Alternative Medical Treatment for Radioiodine-Refractory Thyroid Cancers

Jin Chul Paeng 1,2, Keon Wook Kang 1,2, Do Joon Park 2,3, So Won Oh 1,4, June-Key Chung 1,2,
PMCID: PMC4043055  PMID: 24900013

Abstract

Thyroid cancer is one of the most rapidly increasing cancers in many countries. Although most thyroid cancers are differentiated cancers and easily treated with radioiodine (RI), a portion of differentiated and undifferentiated cancers is refractory not only to RI therapy, but also to radiotherapy and chemotherapy. Thus, various alternative therapies have been tested in RI-refractory thyroid cancers. These alternative therapies include two major categories: redifferentiation therapy and recent molecular target therapy. Several clinical trials have investigated these therapies. They demonstrated potential effects of the therapies, although the results have been somewhat limited so far. Thus, the future strategy for undifferentiated thyroid cancers will involve individualized, lesion-specific, and combined therapy. In this review, the basic mechanism of each redifferentiation and molecular target therapy is discussed, and results of recent clinical trials using these therapeutic agents are summarized.

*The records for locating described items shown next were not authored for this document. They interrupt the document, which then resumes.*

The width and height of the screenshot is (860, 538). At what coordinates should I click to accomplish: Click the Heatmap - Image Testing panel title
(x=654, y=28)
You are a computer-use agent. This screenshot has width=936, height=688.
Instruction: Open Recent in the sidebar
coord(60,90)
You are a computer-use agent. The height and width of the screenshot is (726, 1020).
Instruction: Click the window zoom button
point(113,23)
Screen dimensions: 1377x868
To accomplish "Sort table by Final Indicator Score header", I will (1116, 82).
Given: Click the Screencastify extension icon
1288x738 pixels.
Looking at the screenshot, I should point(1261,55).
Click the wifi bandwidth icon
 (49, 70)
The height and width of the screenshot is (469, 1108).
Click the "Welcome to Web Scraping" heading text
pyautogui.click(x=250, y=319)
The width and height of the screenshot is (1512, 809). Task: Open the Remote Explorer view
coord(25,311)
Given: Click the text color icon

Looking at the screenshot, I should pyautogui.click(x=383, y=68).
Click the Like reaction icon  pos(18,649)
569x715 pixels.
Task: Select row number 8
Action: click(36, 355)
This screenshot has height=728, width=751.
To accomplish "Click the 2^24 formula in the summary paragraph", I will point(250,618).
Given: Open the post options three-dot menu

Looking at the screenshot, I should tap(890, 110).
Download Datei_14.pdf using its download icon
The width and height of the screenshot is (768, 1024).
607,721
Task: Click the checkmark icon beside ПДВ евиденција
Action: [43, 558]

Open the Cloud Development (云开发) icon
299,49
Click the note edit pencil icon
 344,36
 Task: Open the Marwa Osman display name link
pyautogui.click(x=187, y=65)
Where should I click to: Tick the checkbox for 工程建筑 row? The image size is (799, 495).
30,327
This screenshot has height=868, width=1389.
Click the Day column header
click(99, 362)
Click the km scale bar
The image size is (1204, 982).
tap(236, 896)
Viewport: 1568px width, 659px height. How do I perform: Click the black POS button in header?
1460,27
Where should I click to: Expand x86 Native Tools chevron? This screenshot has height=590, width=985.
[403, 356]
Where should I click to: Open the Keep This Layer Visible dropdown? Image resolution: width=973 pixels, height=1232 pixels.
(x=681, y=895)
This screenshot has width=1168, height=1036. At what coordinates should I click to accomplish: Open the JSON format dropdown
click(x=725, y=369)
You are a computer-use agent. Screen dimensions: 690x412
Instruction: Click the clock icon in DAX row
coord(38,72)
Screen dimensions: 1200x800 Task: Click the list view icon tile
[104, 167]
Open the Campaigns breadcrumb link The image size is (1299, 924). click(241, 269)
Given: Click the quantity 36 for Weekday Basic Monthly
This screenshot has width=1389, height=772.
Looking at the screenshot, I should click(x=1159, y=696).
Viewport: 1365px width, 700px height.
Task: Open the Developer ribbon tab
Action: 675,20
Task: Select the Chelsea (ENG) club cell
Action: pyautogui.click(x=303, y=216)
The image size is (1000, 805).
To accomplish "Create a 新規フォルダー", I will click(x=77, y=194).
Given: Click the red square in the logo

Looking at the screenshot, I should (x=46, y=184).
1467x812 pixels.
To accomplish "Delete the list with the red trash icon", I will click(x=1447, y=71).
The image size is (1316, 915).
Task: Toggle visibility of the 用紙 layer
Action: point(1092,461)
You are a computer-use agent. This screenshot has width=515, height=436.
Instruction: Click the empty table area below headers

Keywords: Radioiodine-refractory, Redifferentiation, Tyrosine kinase inhibitor, Thyroid cancer

Introduction

Thyroid cancer is one of the most rapidly increasing cancers in many countries. In Korea, the total incidence of thyroid cancer was 26,923 in 2008 and 21,178 in 2007 [1, 2]. In the US, the incidence was estimated as approximately 48,000 in 2011, but as 37,200 in 2009 [3, 4]. However, the number of deaths from thyroid cancer was only 347 in Korea in 2008, and was estimated to be 1,730 in the US in 2011. This low death rate in contrast with high incidence is chiefly due to three factors: (1) the indolent nature of thyroid cancer itself, (2) high efficacy of radioiodine (RI) therapy, and (3) early detection of cancers with screening programs.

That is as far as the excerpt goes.